§ EXERCISE PROMPT:
Beneath this sentence is a set of records; write each of them out exactly.

Stored entries:

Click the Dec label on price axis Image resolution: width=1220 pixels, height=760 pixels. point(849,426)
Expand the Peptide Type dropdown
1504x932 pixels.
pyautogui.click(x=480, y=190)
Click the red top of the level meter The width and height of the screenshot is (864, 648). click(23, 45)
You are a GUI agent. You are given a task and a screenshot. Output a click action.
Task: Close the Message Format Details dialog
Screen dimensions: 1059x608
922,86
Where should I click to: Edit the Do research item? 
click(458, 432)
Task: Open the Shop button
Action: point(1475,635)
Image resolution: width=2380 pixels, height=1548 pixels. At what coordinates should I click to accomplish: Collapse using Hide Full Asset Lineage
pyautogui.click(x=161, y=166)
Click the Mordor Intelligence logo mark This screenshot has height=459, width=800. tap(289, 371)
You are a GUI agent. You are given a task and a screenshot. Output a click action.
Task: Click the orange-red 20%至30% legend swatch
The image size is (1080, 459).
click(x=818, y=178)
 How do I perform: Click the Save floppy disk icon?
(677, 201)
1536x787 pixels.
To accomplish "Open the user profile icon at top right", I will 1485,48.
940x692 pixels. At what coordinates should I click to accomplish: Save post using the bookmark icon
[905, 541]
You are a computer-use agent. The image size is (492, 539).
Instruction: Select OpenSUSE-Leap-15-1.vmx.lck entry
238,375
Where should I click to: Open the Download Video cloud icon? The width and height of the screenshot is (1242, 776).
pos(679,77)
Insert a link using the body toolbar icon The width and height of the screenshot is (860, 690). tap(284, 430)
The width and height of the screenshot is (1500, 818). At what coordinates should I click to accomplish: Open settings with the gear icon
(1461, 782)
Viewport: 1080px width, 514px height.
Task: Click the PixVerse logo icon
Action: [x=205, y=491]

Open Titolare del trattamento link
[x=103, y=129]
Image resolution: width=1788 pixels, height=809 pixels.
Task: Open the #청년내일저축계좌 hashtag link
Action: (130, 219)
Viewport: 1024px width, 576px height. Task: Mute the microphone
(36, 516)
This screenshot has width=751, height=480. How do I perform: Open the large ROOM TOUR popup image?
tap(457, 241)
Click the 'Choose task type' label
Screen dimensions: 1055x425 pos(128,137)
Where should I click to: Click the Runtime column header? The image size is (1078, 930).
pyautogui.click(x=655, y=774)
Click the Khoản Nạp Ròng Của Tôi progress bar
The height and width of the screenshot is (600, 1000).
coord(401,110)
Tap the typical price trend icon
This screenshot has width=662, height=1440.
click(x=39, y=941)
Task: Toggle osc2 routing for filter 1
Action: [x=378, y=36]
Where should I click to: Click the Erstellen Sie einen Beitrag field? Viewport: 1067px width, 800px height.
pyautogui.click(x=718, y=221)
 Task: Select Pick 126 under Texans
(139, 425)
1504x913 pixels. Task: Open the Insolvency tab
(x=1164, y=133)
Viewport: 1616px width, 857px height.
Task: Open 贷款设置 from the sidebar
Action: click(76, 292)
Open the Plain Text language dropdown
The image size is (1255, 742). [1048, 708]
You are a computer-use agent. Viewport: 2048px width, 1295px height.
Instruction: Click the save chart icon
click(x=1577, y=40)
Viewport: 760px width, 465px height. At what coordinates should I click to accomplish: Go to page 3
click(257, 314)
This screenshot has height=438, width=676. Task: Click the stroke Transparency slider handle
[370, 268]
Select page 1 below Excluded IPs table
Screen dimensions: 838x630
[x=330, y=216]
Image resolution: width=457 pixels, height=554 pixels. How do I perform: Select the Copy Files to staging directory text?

§ EXPECTED ANSWER:
Click the Dec label on price axis Image resolution: width=1220 pixels, height=760 pixels. point(849,426)
Expand the Peptide Type dropdown
1504x932 pixels.
pyautogui.click(x=480, y=190)
Click the red top of the level meter The width and height of the screenshot is (864, 648). click(23, 45)
You are a GUI agent. You are given a task and a screenshot. Output a click action.
Task: Close the Message Format Details dialog
Screen dimensions: 1059x608
922,86
Where should I click to: Edit the Do research item? 
click(458, 432)
Task: Open the Shop button
Action: point(1475,635)
Image resolution: width=2380 pixels, height=1548 pixels. At what coordinates should I click to accomplish: Collapse using Hide Full Asset Lineage
pyautogui.click(x=161, y=166)
Click the Mordor Intelligence logo mark This screenshot has height=459, width=800. tap(289, 371)
You are a GUI agent. You are given a task and a screenshot. Output a click action.
Task: Click the orange-red 20%至30% legend swatch
The image size is (1080, 459).
click(x=818, y=178)
 How do I perform: Click the Save floppy disk icon?
(677, 201)
1536x787 pixels.
To accomplish "Open the user profile icon at top right", I will 1485,48.
940x692 pixels. At what coordinates should I click to accomplish: Save post using the bookmark icon
[905, 541]
You are a computer-use agent. The image size is (492, 539).
Instruction: Select OpenSUSE-Leap-15-1.vmx.lck entry
238,375
Where should I click to: Open the Download Video cloud icon? The width and height of the screenshot is (1242, 776).
pos(679,77)
Insert a link using the body toolbar icon The width and height of the screenshot is (860, 690). tap(284, 430)
The width and height of the screenshot is (1500, 818). At what coordinates should I click to accomplish: Open settings with the gear icon
(1461, 782)
Viewport: 1080px width, 514px height.
Task: Click the PixVerse logo icon
Action: [x=205, y=491]

Open Titolare del trattamento link
[x=103, y=129]
Image resolution: width=1788 pixels, height=809 pixels.
Task: Open the #청년내일저축계좌 hashtag link
Action: (130, 219)
Viewport: 1024px width, 576px height. Task: Mute the microphone
(36, 516)
This screenshot has width=751, height=480. How do I perform: Open the large ROOM TOUR popup image?
tap(457, 241)
Click the 'Choose task type' label
Screen dimensions: 1055x425 pos(128,137)
Where should I click to: Click the Runtime column header? The image size is (1078, 930).
pyautogui.click(x=655, y=774)
Click the Khoản Nạp Ròng Của Tôi progress bar
The height and width of the screenshot is (600, 1000).
coord(401,110)
Tap the typical price trend icon
This screenshot has width=662, height=1440.
click(x=39, y=941)
Task: Toggle osc2 routing for filter 1
Action: [x=378, y=36]
Where should I click to: Click the Erstellen Sie einen Beitrag field? Viewport: 1067px width, 800px height.
pyautogui.click(x=718, y=221)
 Task: Select Pick 126 under Texans
(139, 425)
1504x913 pixels. Task: Open the Insolvency tab
(x=1164, y=133)
Viewport: 1616px width, 857px height.
Task: Open 贷款设置 from the sidebar
Action: click(76, 292)
Open the Plain Text language dropdown
The image size is (1255, 742). [1048, 708]
You are a computer-use agent. Viewport: 2048px width, 1295px height.
Instruction: Click the save chart icon
click(x=1577, y=40)
Viewport: 760px width, 465px height. At what coordinates should I click to accomplish: Go to page 3
click(257, 314)
This screenshot has height=438, width=676. Task: Click the stroke Transparency slider handle
[370, 268]
Select page 1 below Excluded IPs table
Screen dimensions: 838x630
[x=330, y=216]
Image resolution: width=457 pixels, height=554 pixels. How do I perform: Select the Copy Files to staging directory text?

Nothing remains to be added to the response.